13 Da erhob Abraham seine Augen und schaute, und siehe, da war hinter ihm ein Widder, der sich mit seinen Hörnern im Gestrüpp verfangen hatte. Und Abraham ging hin und nahm den Widder und brachte ihn als Brandopfer dar anstelle seines Sohnes.

14 Und Abraham nannte den Ort: »Der Herr wird dafür sorgen«,[j] sodass man noch heute sagt: Auf dem Berg wird der Herr dafür sorgen!

15 Und der Engel des Herrn rief Abraham zum zweiten Mal vom Himmel her zu,

16 und er sprach: Ich habe bei mir selbst geschworen, spricht der Herr: Weil du dies getan und deinen Sohn, deinen einzigen, nicht verschont hast,

17 darum will ich dich reichlich segnen und deinen Samen mächtig mehren, wie die Sterne am Himmel und wie den Sand am Ufer des Meeres; und dein Same soll das Tor seiner Feinde in Besitz nehmen,[k]

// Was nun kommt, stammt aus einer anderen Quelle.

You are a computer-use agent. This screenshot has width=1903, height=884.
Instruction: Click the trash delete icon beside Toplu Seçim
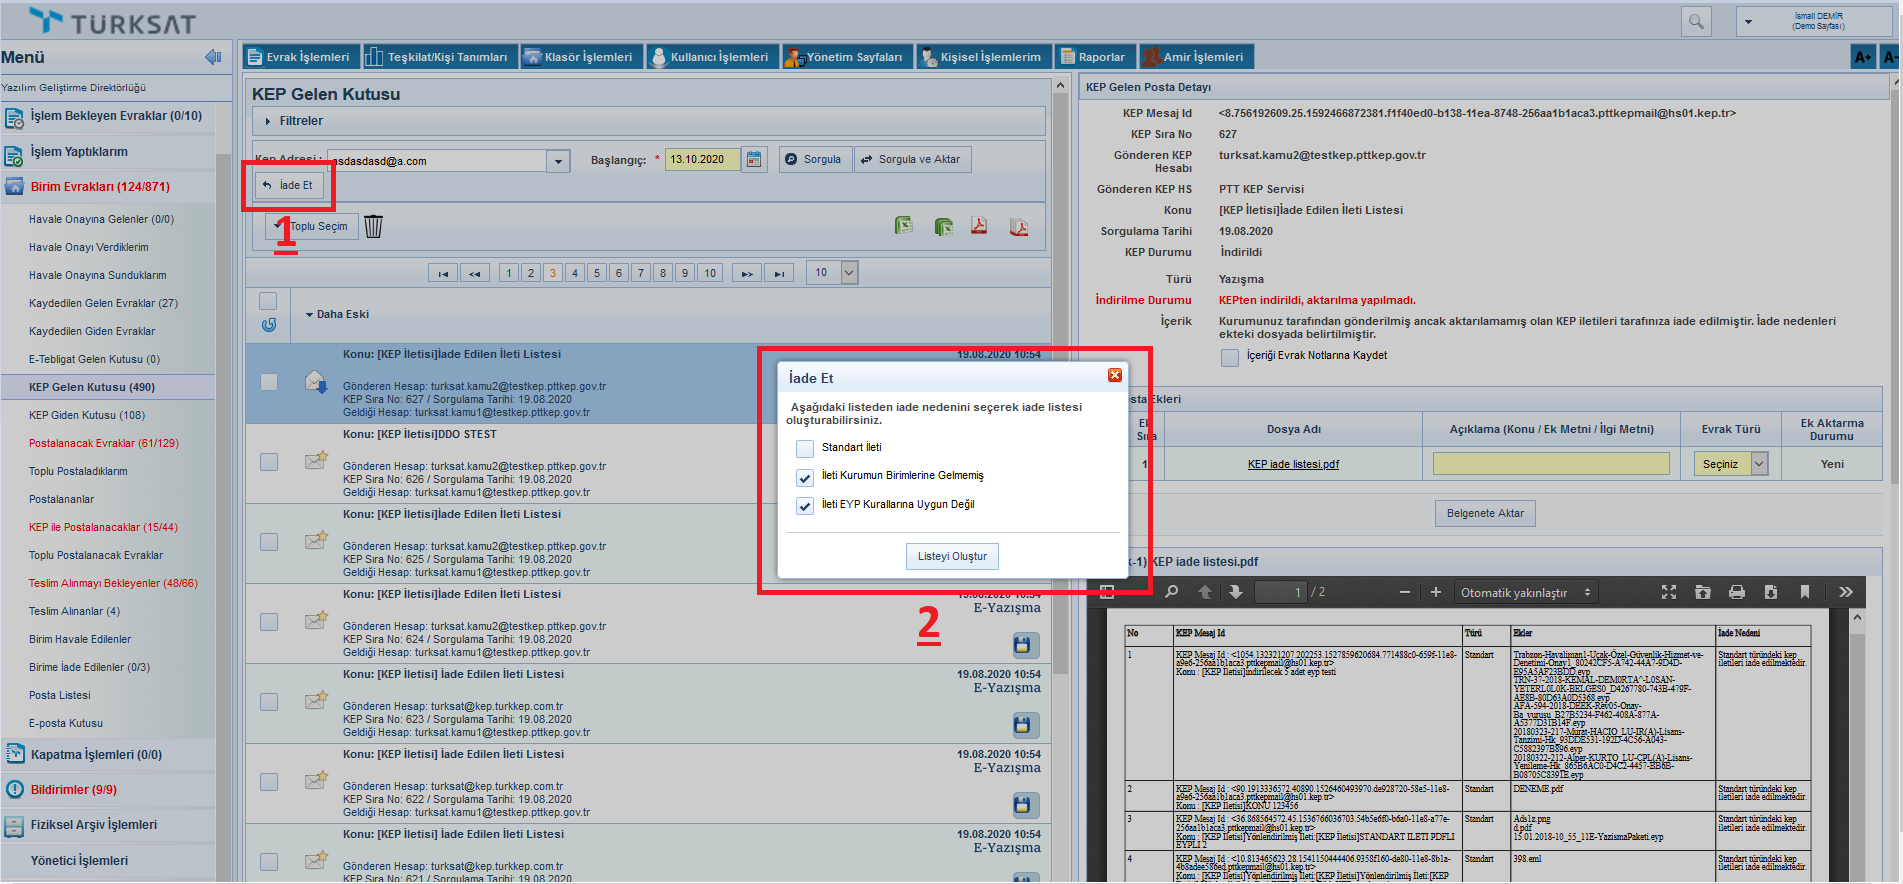click(373, 227)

18 und in deinem Samen sollen alle Völker der Erde gesegnet werden, weil du meiner Stimme gehorsam warst!

19 Und Abraham kehrte wieder zurück zu seinen Knechten; und sie machten sich auf und zogen miteinander nach Beerscheba; und Abraham wohnte in Beerscheba.

Die Nachkommen Nahors

20 Und es geschah nach diesen Begebenheiten, da wurde Abraham berichtet: Siehe, auch Milka hat deinem Bruder Nahor Söhne geboren:

21 Uz, den Erstgeborenen, und Bus, seinen Bruder, und Kemuel, den Vater des Aram,

22 und Kesed und Haso und Pildasch und Jidlaph und Bethuel.

23 Bethuel aber hatte die Rebekka gezeugt. Milka gebar diese acht dem Nahor, dem Bruder Abrahams.

24 Und seine Nebenfrau mit Namen Rehuma gebar auch, nämlich Tebach, Gaham, Tahasch und Maacha.

Footnotes:

  1. (20,2) Abimelech (bed. »Mein Vater ist König«) war kein Eigenname, sondern ein Titel der philistäischen Stadtkönige.
  2. (20,16) d.h. Silberstücke; damals gab es noch keine Münzen.
  3. (20,16) d.h. eine Art Entschädigung, die den guten Ruf von Sarah bestätigen sollte.
  4. (20,17) w. Abraham betete zu Gott.
  5. (21,31) Beer-Scheba bed. »Brunnen des Schwures«.
  6. (21,33) hebr. El-Olam = »Gott der Ewigkeit«.
  7. (22,2) bed. »Vom Herrn ersehen« (vgl. 2Chr 3,1).
  8. (22,8) od. wird sich ein Lamm zum Brandopfer ersehen (vgl. Joh 1,29; 1Pt 1,18-21).
  9. (22,12) Andere Übersetzung: mir nicht vorenthalten hast.
  10. (22,14) Andere Übersetzung: Der Herr wird ersehen / auserwählen (hebr. Jahweh-Jireh).
  11. (22,17) d.h. über seine Feinde herrschen; das Tor war der Ort, wo die Ältesten oder Regenten einer Stadt das Recht sprachen.